He entered looking like he’d just left his futon, run his hair through a coffee grinder, and sat down for chicken fried steak. He wanted to talk, maybe lonely, so he looked around trying to make eye contact. The first time we saw him, it was cool. He talked about how windy it had been. I don’t mind talking weather over an omelet, but check your politics at the door, please.
Clear Lake State Park on the south side drew us, and we spent more time there than we expected to just walking around studying western pond turtles, rocks (Lane) and checking out the tule marshes, listening for birds (me).
On our last night, we decided to make it a special dinner out. The Blue Wing Saloon in Upper Lake is a replica of the historic original that serves great food in a cozy atmosphere. We dined in the lit outdoor area where sits a horse trough with a fountain set-up. It worked with the atmosphere. The same people own the stately 1870s Tallman Hotel next door. Should you decide to visit the area, I would recommend the Tallman. We were treated to a tour and fell for its old style charm and testament to resilience.

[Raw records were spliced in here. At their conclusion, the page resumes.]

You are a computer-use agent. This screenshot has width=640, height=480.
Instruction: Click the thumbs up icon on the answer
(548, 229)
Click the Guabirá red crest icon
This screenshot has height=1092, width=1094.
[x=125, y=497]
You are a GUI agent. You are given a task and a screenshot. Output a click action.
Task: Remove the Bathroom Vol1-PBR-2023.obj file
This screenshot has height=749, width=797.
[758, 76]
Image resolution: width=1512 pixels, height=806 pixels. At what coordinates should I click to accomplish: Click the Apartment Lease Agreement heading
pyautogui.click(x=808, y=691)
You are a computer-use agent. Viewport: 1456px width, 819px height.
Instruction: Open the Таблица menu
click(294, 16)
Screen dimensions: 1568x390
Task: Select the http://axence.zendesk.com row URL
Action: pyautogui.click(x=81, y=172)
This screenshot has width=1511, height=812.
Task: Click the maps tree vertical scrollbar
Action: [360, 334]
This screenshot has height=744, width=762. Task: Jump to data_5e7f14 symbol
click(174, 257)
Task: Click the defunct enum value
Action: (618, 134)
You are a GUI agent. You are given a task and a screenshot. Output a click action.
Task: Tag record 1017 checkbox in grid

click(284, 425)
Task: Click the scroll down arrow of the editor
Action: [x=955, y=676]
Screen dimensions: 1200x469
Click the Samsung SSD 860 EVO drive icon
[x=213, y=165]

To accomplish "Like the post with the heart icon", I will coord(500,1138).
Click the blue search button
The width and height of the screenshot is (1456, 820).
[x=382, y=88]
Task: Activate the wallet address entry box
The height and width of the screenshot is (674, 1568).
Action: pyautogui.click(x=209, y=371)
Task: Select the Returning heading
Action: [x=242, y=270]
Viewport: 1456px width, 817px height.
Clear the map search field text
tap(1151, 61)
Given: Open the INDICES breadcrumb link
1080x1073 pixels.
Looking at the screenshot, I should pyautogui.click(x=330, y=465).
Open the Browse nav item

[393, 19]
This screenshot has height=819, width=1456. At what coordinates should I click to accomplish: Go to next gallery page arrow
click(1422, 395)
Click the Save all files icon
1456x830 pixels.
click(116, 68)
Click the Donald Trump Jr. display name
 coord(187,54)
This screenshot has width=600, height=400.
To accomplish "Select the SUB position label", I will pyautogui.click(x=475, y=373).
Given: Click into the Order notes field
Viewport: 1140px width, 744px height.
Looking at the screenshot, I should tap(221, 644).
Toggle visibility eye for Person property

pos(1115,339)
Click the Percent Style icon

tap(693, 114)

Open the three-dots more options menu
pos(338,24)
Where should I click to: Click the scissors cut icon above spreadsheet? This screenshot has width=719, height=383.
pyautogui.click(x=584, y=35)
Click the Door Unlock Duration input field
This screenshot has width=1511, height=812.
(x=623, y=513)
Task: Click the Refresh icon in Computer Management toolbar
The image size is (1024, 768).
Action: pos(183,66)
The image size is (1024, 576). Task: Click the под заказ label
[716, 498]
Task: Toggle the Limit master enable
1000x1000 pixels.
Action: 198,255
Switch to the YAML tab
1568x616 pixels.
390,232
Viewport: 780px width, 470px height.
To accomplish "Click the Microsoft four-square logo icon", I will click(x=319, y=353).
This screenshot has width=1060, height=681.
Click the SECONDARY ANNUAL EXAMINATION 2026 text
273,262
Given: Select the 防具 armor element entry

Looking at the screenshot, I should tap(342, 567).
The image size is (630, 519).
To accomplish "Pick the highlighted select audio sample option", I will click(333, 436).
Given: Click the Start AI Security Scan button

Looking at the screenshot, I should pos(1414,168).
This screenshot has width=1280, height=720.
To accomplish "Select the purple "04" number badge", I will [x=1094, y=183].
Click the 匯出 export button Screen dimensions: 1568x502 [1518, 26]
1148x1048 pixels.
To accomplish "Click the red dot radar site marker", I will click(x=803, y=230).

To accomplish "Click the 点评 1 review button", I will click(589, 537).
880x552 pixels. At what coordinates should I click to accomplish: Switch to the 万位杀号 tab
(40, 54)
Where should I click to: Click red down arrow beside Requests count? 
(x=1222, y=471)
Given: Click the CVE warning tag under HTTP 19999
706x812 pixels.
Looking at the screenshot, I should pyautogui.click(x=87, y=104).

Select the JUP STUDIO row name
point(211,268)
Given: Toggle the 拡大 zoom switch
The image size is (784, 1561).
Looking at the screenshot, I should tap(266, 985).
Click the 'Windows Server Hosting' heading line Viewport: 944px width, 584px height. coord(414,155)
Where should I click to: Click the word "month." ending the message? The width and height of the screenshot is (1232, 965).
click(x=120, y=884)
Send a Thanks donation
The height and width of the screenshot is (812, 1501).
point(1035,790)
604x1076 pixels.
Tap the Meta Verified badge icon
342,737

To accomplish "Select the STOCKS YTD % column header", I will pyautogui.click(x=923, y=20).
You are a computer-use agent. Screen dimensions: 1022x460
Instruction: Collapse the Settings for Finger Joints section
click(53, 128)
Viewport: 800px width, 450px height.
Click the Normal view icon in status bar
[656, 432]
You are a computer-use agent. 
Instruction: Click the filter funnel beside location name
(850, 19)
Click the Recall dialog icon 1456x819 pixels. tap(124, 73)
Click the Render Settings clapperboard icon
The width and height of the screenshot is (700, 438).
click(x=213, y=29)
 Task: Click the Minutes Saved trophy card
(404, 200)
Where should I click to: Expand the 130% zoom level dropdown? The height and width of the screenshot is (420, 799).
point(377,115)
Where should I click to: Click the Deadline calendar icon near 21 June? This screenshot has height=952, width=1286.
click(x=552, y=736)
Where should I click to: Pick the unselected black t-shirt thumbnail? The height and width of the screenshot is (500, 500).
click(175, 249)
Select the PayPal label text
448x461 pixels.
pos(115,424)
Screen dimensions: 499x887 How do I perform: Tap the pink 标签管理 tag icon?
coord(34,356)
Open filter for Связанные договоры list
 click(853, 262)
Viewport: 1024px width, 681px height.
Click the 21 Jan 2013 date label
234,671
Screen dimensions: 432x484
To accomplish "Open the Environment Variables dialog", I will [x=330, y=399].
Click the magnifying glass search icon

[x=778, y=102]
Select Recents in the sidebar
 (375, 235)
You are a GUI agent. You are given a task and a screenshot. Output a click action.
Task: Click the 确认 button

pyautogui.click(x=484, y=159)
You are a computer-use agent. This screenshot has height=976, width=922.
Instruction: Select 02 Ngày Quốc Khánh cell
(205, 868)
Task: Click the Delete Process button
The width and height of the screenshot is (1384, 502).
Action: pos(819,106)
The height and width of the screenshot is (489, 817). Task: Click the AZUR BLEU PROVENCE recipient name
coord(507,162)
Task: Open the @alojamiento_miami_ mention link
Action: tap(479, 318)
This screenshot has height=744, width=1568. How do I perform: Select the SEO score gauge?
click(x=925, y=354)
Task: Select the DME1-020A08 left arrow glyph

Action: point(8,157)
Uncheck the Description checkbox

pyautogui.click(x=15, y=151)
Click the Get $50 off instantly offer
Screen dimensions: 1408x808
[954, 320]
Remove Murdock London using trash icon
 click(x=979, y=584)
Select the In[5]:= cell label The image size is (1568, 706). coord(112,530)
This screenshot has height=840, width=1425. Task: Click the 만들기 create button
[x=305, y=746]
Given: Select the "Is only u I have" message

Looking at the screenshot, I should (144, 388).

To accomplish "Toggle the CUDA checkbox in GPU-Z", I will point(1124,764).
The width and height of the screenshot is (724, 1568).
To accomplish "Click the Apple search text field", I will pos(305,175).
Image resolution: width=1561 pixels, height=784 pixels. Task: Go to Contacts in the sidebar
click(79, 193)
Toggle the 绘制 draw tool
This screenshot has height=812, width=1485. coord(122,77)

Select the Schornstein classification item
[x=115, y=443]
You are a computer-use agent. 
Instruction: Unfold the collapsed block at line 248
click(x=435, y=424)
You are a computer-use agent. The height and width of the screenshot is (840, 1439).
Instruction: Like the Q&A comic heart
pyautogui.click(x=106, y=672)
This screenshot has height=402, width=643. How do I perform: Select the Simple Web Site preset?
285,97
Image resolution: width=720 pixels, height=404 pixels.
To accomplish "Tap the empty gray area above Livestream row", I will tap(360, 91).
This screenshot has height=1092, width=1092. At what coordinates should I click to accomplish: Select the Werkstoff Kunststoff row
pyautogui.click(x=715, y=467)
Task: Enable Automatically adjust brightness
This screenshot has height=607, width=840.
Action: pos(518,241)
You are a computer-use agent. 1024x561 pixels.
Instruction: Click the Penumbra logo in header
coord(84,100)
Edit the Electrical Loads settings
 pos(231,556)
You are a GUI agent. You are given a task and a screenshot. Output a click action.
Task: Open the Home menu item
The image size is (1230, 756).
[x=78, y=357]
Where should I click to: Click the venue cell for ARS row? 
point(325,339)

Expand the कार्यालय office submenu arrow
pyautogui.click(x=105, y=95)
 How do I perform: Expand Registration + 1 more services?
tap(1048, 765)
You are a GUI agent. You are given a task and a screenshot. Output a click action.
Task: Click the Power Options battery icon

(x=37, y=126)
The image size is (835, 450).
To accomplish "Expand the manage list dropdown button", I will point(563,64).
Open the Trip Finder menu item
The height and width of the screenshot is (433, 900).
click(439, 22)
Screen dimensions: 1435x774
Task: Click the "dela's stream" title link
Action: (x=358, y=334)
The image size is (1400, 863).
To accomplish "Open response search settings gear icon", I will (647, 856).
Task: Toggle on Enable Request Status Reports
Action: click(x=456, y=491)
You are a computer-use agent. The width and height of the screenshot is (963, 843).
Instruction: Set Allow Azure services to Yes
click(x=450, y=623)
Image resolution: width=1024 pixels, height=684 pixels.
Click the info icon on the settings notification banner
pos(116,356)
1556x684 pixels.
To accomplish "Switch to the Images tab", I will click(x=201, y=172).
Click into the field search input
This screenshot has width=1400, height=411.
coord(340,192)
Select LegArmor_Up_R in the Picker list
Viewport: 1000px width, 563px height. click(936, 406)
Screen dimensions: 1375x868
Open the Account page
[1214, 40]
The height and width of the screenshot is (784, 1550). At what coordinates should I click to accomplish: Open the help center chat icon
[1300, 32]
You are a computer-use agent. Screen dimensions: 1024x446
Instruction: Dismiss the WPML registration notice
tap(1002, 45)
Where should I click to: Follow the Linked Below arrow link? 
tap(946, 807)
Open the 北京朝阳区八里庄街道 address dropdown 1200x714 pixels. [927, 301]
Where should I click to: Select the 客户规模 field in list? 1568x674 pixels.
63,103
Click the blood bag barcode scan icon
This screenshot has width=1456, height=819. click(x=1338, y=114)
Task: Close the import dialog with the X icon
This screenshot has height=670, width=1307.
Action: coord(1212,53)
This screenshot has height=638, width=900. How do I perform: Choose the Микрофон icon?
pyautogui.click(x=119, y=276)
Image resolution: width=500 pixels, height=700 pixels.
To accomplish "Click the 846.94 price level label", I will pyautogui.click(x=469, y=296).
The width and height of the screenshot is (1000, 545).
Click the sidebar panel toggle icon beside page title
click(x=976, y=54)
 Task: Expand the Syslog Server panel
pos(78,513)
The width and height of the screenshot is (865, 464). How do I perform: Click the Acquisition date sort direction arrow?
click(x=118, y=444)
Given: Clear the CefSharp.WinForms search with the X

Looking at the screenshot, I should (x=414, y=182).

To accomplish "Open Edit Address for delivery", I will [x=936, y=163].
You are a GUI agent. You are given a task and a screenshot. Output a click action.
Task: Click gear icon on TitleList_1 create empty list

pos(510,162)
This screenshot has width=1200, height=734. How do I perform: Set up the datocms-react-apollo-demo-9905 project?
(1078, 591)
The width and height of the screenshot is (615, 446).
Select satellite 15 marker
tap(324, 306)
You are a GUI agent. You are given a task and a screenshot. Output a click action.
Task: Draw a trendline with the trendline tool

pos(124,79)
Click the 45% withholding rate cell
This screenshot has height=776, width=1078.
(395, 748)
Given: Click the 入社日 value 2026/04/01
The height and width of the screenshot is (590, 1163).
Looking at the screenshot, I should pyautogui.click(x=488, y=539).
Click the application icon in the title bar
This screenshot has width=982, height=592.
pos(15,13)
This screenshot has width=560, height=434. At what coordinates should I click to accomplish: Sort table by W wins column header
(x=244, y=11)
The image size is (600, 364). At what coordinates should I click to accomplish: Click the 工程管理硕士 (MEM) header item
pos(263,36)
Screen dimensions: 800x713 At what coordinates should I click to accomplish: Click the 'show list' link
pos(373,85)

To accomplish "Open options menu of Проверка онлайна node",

Autumn is a prime time to visit the area with temperatures similar or a tad warmer than ours. Drivers were courteous and chill with us out-of-towners trying to find our way around new surroundings and roundabouts. I actually passed semis on Interstate 5 coming home until I crossed the border. Then the Oregon Grand Prix was on. I know it would have been a different track had I driven on down to say, San Pedro. But in Lake County and north, California was sane behind the wheel.
We enjoyed our stay in Clear Lake so much we plan to return next spring when we’ll meet up with some migratory birds and watch the wildflowers bloom.